Functional Analysis of Proteins Based on Their Interactions

堀部 智久

ヒトノゲム計画終了以来、生命科学分野の研究には急速な進歩が期待されている。しかし、 生命現象を司るタンパク質の詳細な機能発現機構の多くは、依然として不明なままである。本研究では、タンパク質間相互作用に加えて、タンパク質―薬剤間相互作用に注目してタンパク質の機能発現機構の解明を試みた。肝臓は代謝の中枢を占めるため肝毒性は最もよく知られている副作用であるが、これら副作用の詳細な機構も未だわかっていない。そこで、薬剤として肝毒性、腎毒性を示す抗生物質に結合するタンパク質を選択し、薬剤がそれらタンパク質に与える影響を調べた。まず抗生物質を固定化したアフィニティーカラムを作製してウシ肝臓抽出液中の結合タンパク質の検索を試みた。その結果、アミノグリコシド系抗生物質に、protein disulfide isomerase (PDI)が顕著に結合することを見出した。BIACORE を用いた相互作用解析の結果、PDIはアミノグリコシド系抗生物質とKD値が2.06X10-4から1.25X10-3 (M) の範囲で結合す るが、マクロライド系、βラクタム系抗生物質およびリンコマイシンとは相互作用しなかった。また相互作用を示した抗生物質は、PDIのシャペロン活性は阻害するがイソメラーゼ活性は阻害しないことがわかった。また、PDI関連タンパク質であるP5についても同様の結果が得られた。 大腸菌で発現させ生成したP5は、PDIに比べて弱いながらもイソメラーゼ活性、シャペロン活性を有していた。また、チオレドキシン様モチーフの変異の結果から、イソメラーゼ活性を欠いてもシャペロン活性は維持され、イソメラーゼ活性の発現には、最初のモチーフの寄与が大きく、またそれぞれのモチーフ内の最初のシステインが重要であることが判明した。このように、PDIやP5のシャペロン活性の一時的な阻害はタンパク質の構造形成に影響することが予想され、その結果タンパク質の正常な細胞内移行や安定化が影響をうけることが考えられる。これらPDI関連タンパク質の詳細な機能は未だ不明な点が多いので、ウシ肝臓抽出液中のPDI結合タンパク質の検索を行った結果、cyclophilin B (Cyp B) が特異的に結合することが判明した。

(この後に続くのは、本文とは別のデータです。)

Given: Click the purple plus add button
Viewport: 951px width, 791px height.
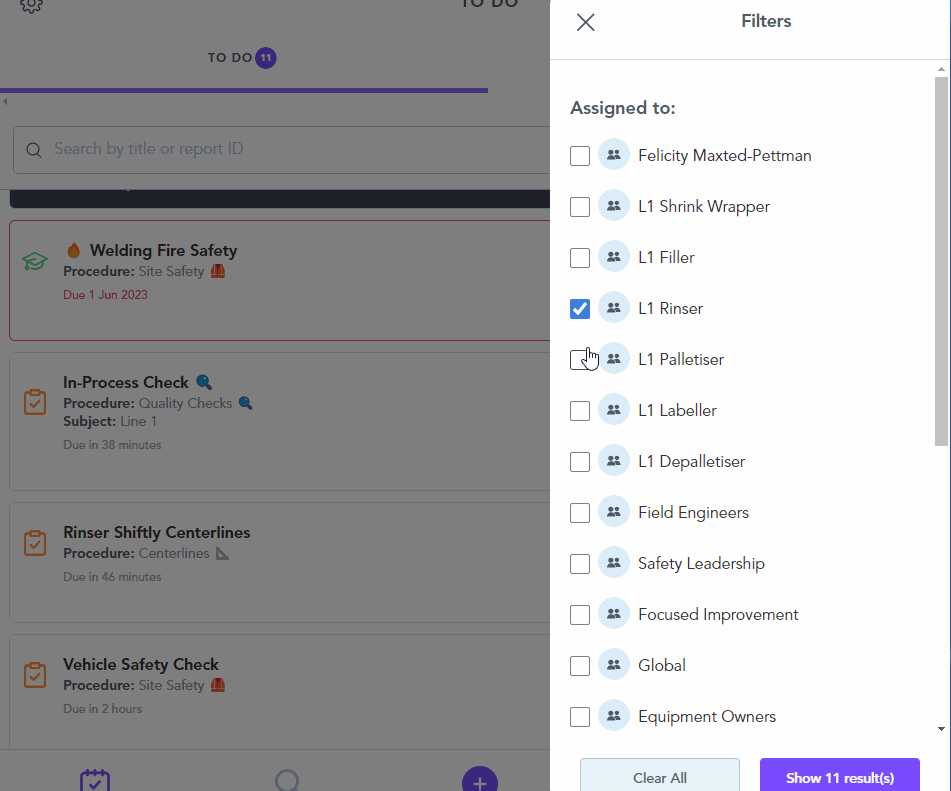Looking at the screenshot, I should (480, 781).
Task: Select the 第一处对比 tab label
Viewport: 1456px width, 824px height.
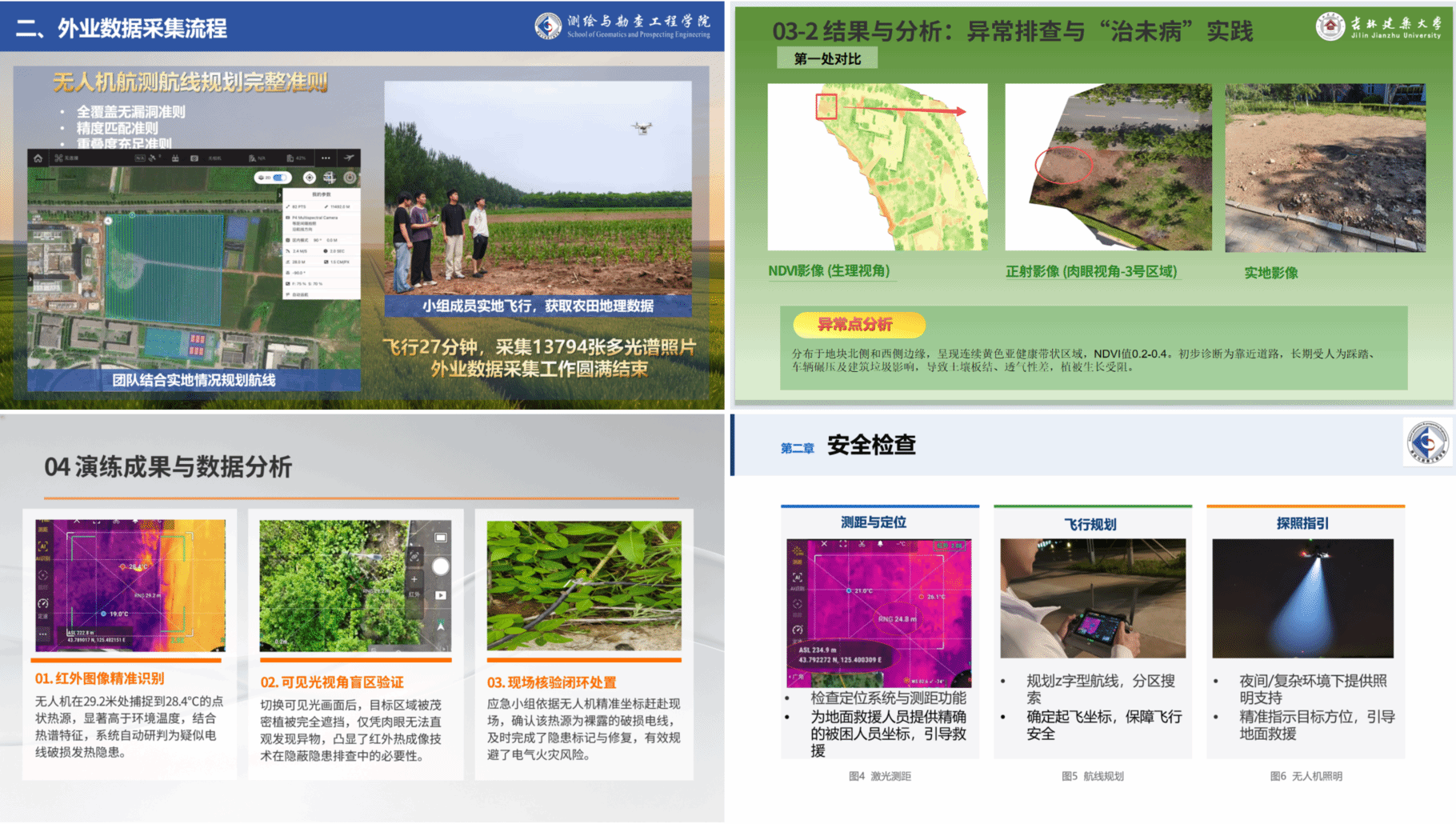Action: tap(827, 58)
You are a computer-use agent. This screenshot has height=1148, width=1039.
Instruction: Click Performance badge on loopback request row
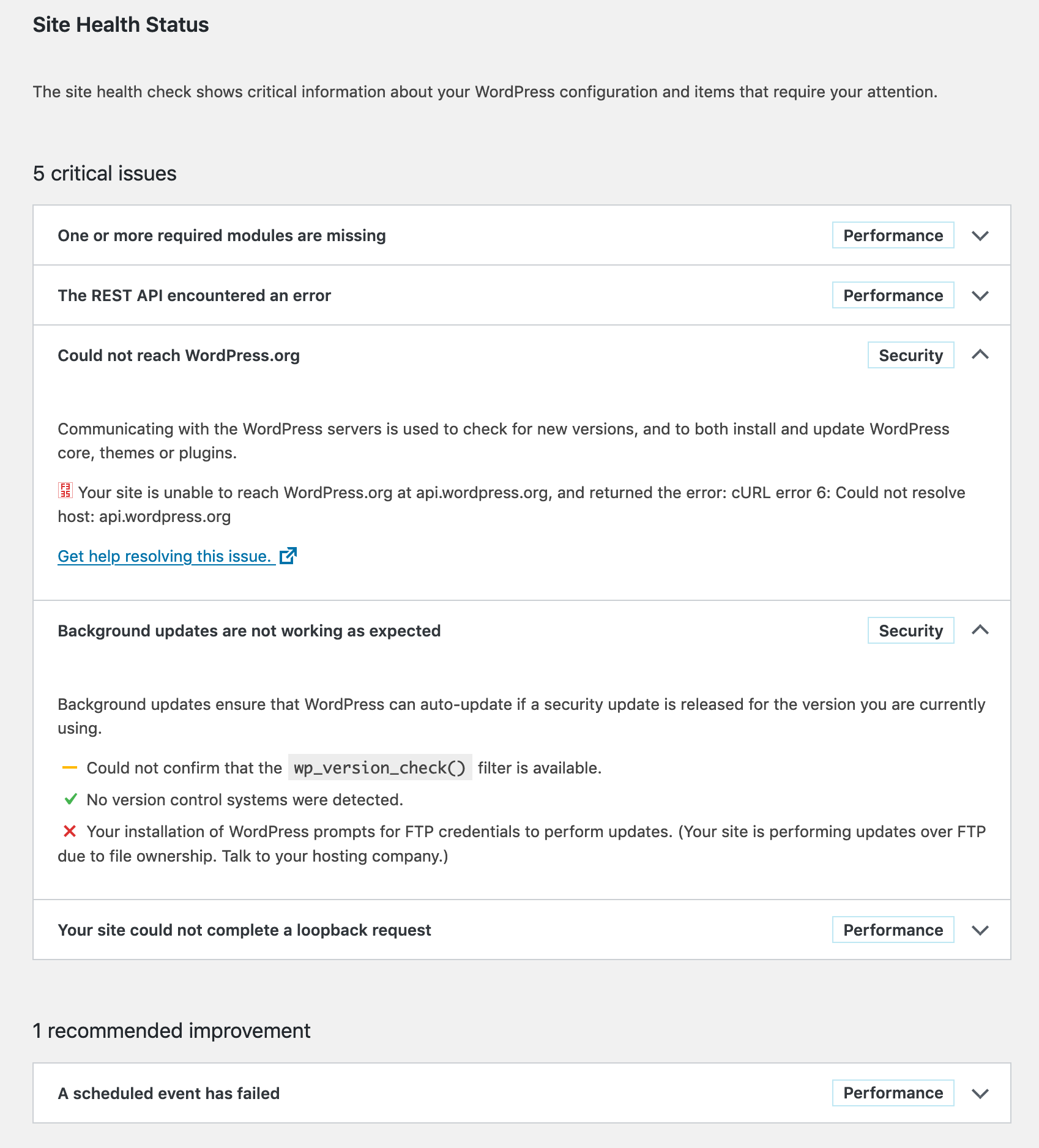(x=893, y=930)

Cyp BはPDIと相互作用してPDIのシャペロン活性を促進したが、cyclosporin A (CsA) はこの相互作用を強め、Cyp BをCsAとプレインキュベーションしてPDIに加えるとPDIのシャペロン活性は完全に阻害されることがわかった。

本研究で得られた結果は、今後薬剤による副作用や生体内タンパク質の相互作用解析のさらなる機構解明に大いに利用できると期待される。